Quantum5's Ford said dealership leaders first should ensure their company culture is inclusive, so employees feel a sense of belonging, before turning their attention to hiring. It won't matter how great a dealership is at hiring diverse people if they don't feel part of the team once they come on board.
Ford co-founded the DEI Champions Council for Automotive Retail, a coalition of auto retail leaders that shares DE&I best practices. She said dealers have told her that past efforts to hire more diverse employees have not worked out. It's often a problem of leadership not creating a culture that roots out biases and elicits more empathy from its team, she added.
Dealers should create a culture by design rather than default — one that intentionally asks uncomfortable questions and challenges how things always have been done, Ford said. "Your inclusive culture is what attracts more diverse candidates," she said. If dealers haven't created conditions that make employees feel comfortable and safe, "you have to have the courage to admit that and work to change it."

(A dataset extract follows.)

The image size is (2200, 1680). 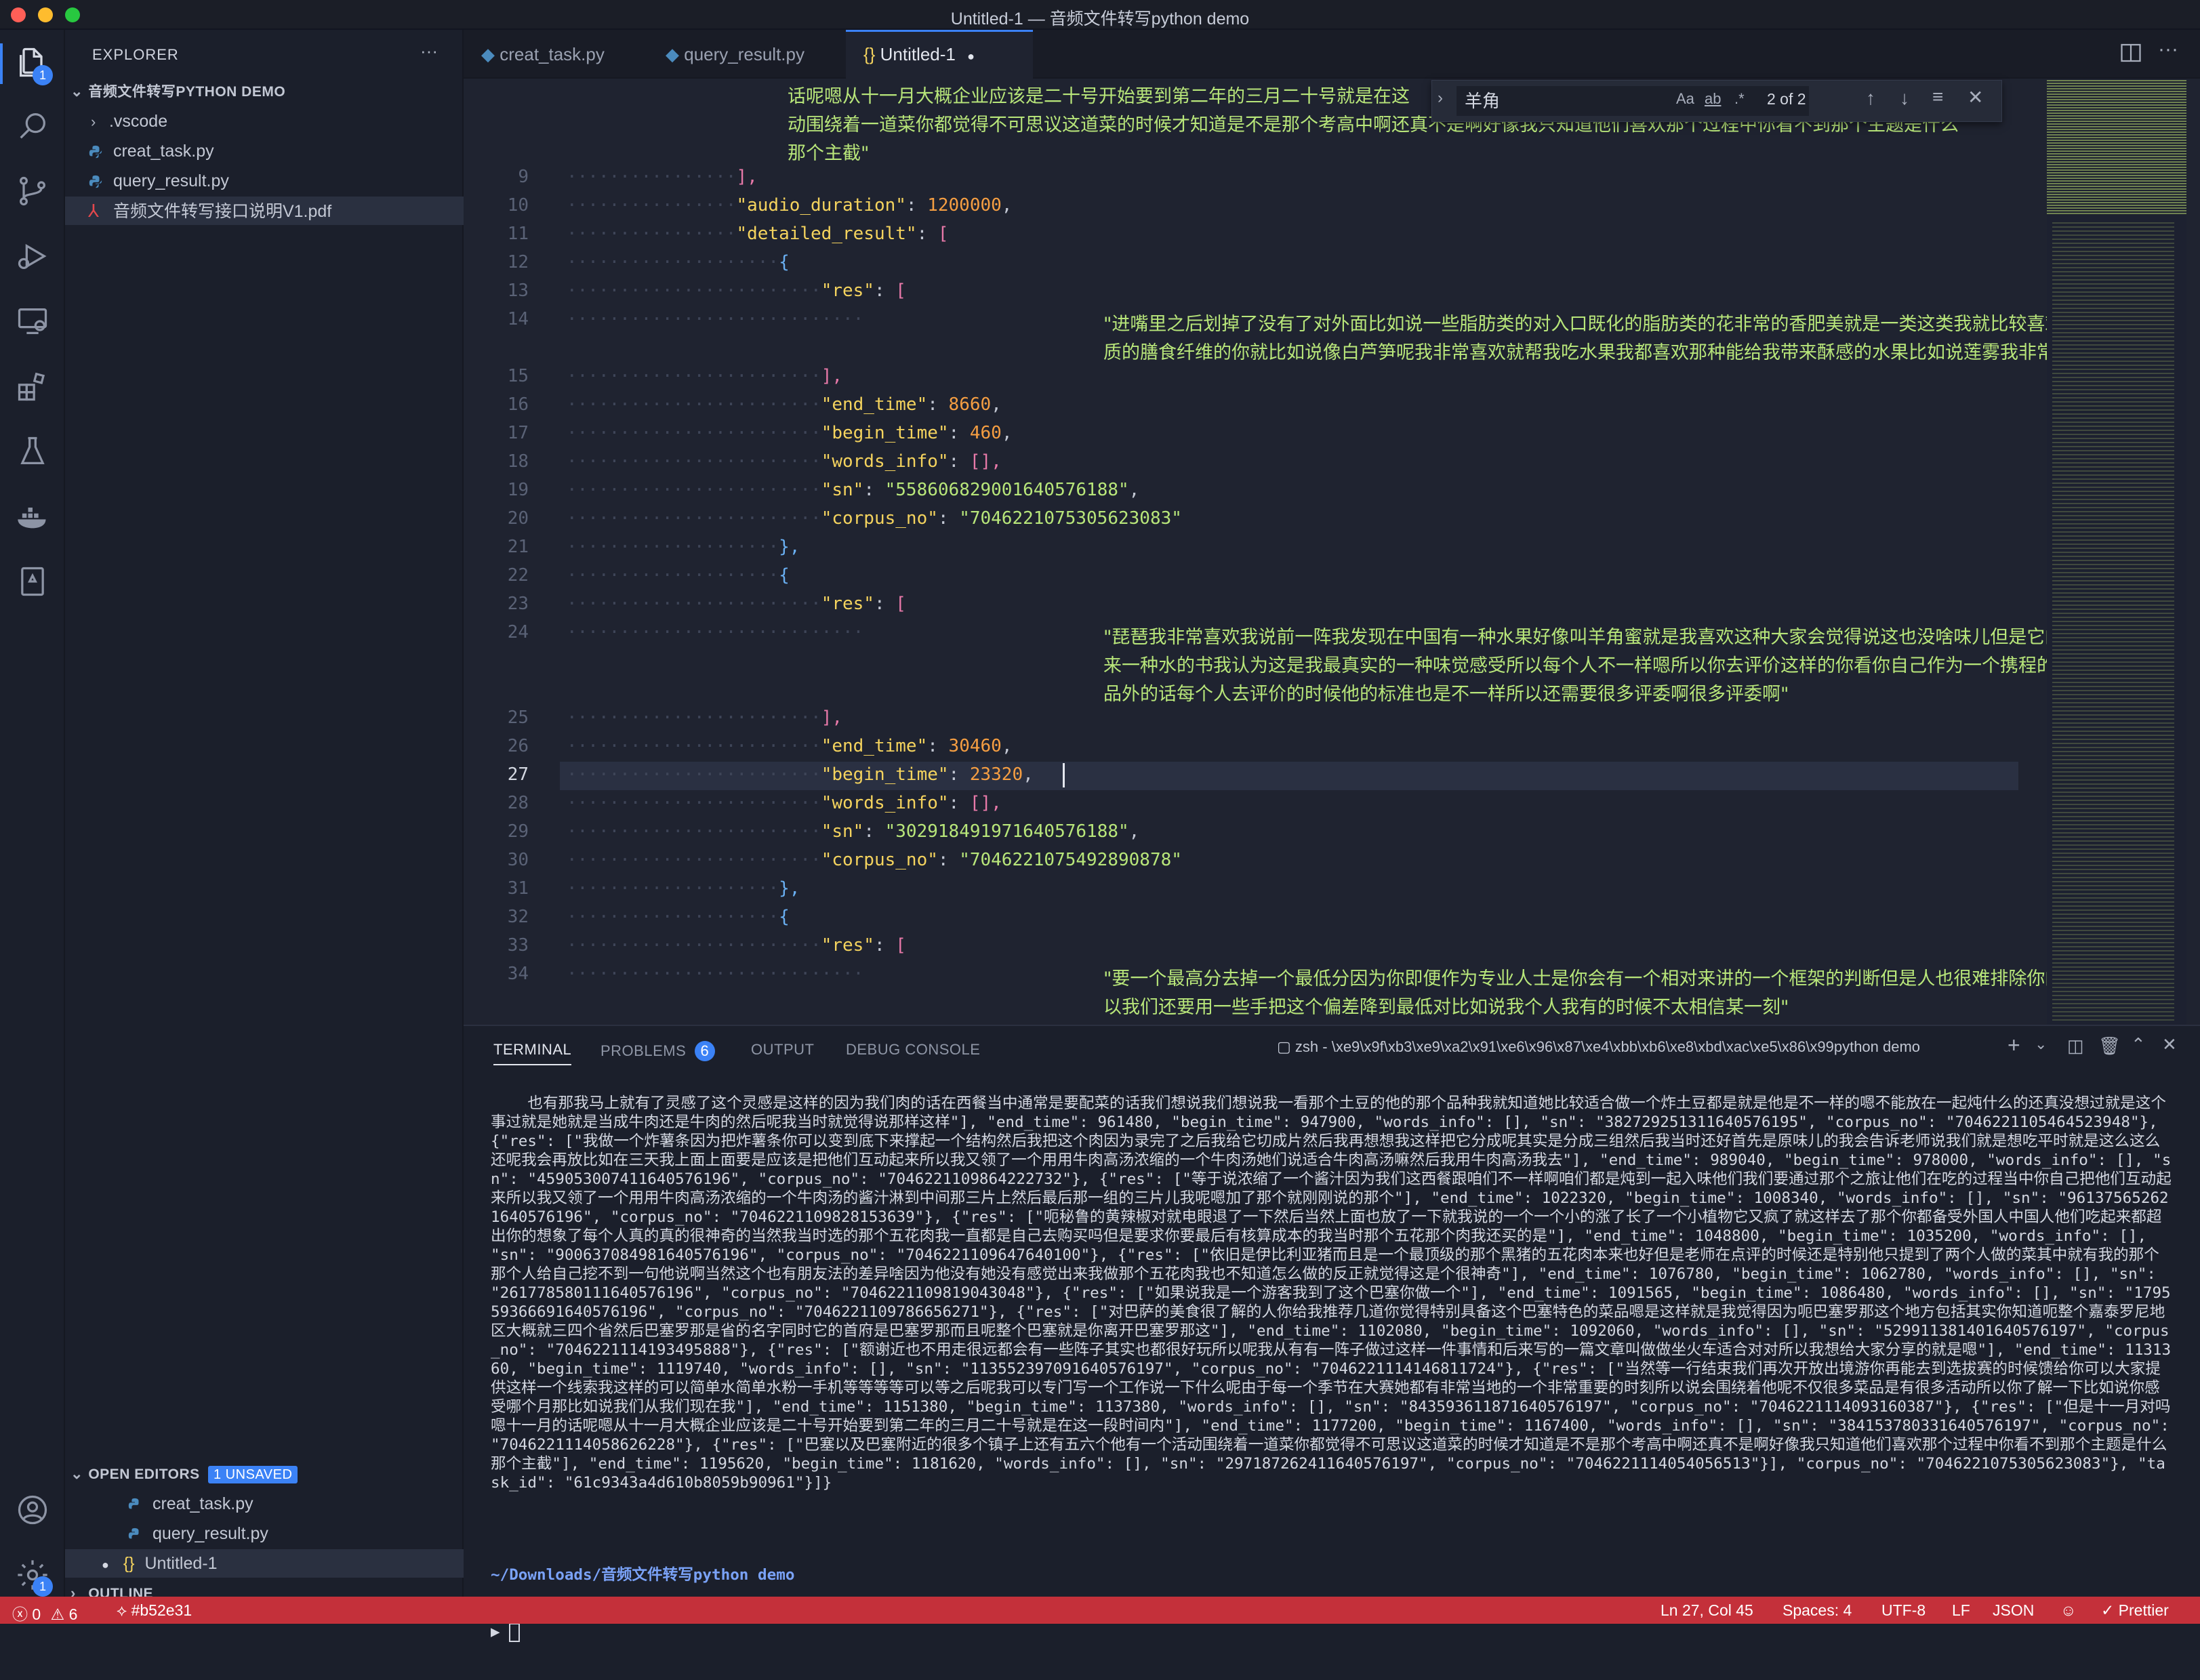 I want to click on json-file-icon: {}, so click(x=870, y=54).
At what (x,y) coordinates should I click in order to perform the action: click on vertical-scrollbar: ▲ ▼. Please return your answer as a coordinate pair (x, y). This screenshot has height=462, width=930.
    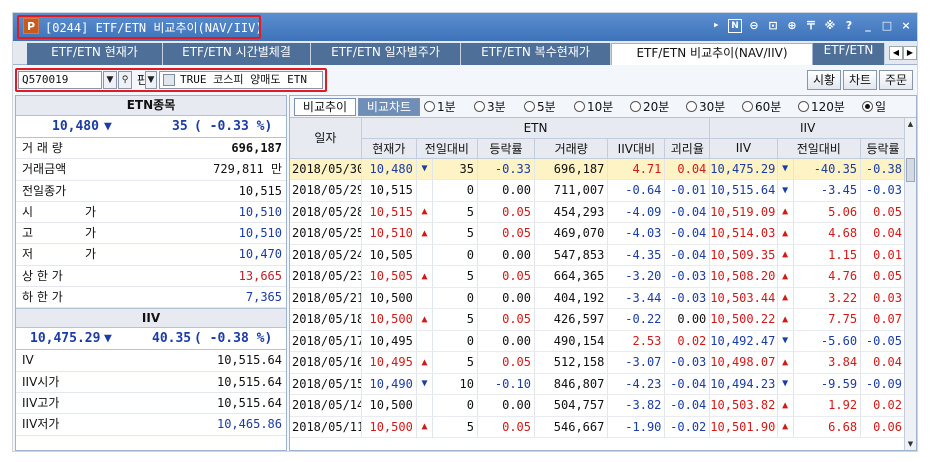
    Looking at the image, I should click on (910, 284).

Dealer Dave Wright said the hiring of a female technician this year at his growing Nissan-Subaru dealership in Hiawatha, Iowa, raised an issue overlooked several years ago when the building was constructed: The dealership did not have a female locker room.
Wright quickly converted a gender-specific restroom to unisex for her to use and, in September, made job offers to two more women for technician roles. He now plans to build separate men's and women's locker rooms in the service department, and unisex restrooms across the store, as part of a planned future dealership expansion.
But, he said, the situation illustrated the importance of making sure the dealership is living the story it's telling prospective hires.
"If our story's going to be, we want to include people, period, we've got to have an atmosphere that includes them," Wright said. "We can say all we want and tell them all the things they want to hear, but if we don't have a restroom for them or we don't have a locker room, we're just kidding ourselves."